● Exercise instructions:
Filter the data for lines with the word "each" and copy those lines.

=== Begin Enclosure ===

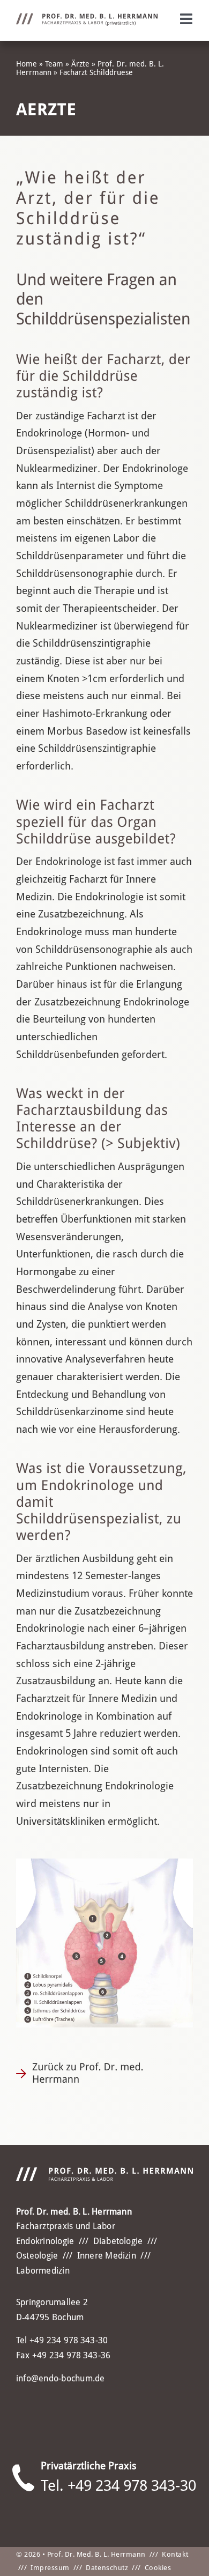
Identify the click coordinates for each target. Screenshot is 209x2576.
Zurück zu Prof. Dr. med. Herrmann (88, 2073)
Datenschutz (107, 2568)
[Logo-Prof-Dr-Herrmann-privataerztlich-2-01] (87, 18)
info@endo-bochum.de (60, 2378)
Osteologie (37, 2256)
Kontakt (175, 2554)
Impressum (50, 2568)
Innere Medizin (106, 2256)
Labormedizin (43, 2271)
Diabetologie (118, 2241)
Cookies (158, 2568)
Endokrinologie (45, 2241)
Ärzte (80, 64)
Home (26, 64)
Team (54, 64)
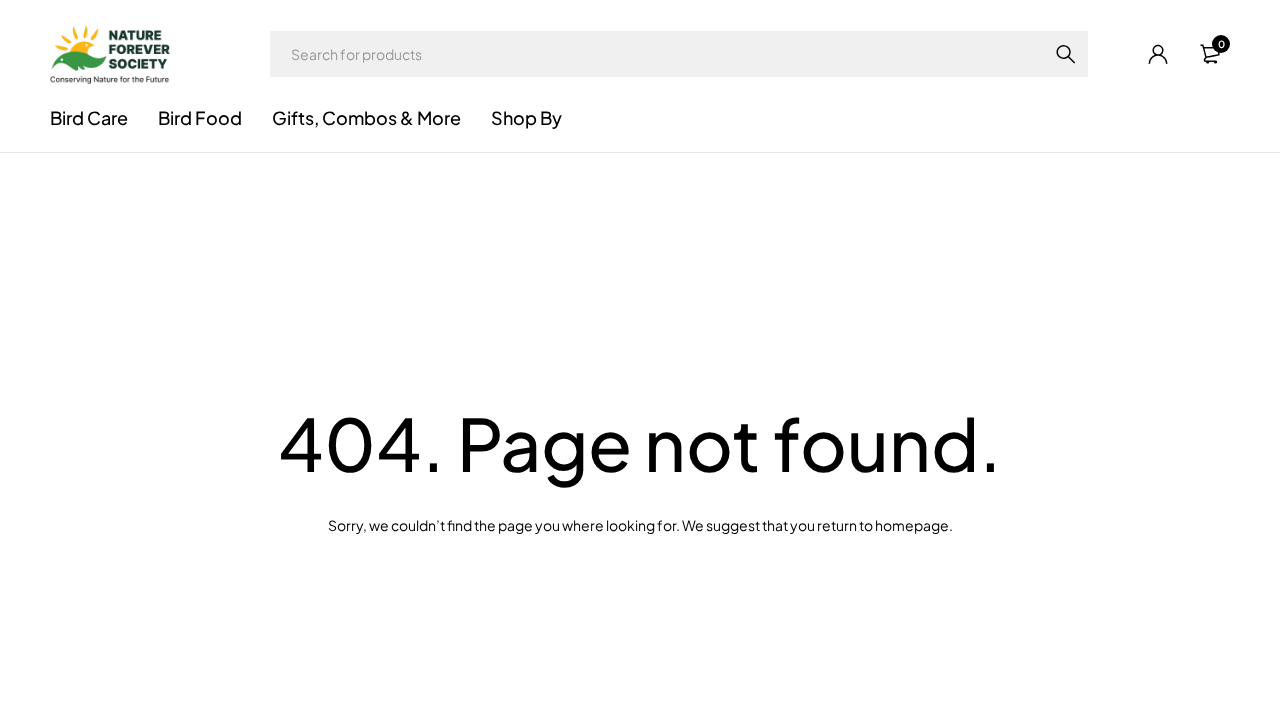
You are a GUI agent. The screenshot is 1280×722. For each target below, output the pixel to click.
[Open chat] (1232, 674)
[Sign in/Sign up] (1158, 54)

=== End Enclosure ===

● Response box:
Identify the click coordinates for each target. Screenshot is 209x2576.
You are a GUI agent. The screenshot is 1280×722. For each target below, output the pixel to click.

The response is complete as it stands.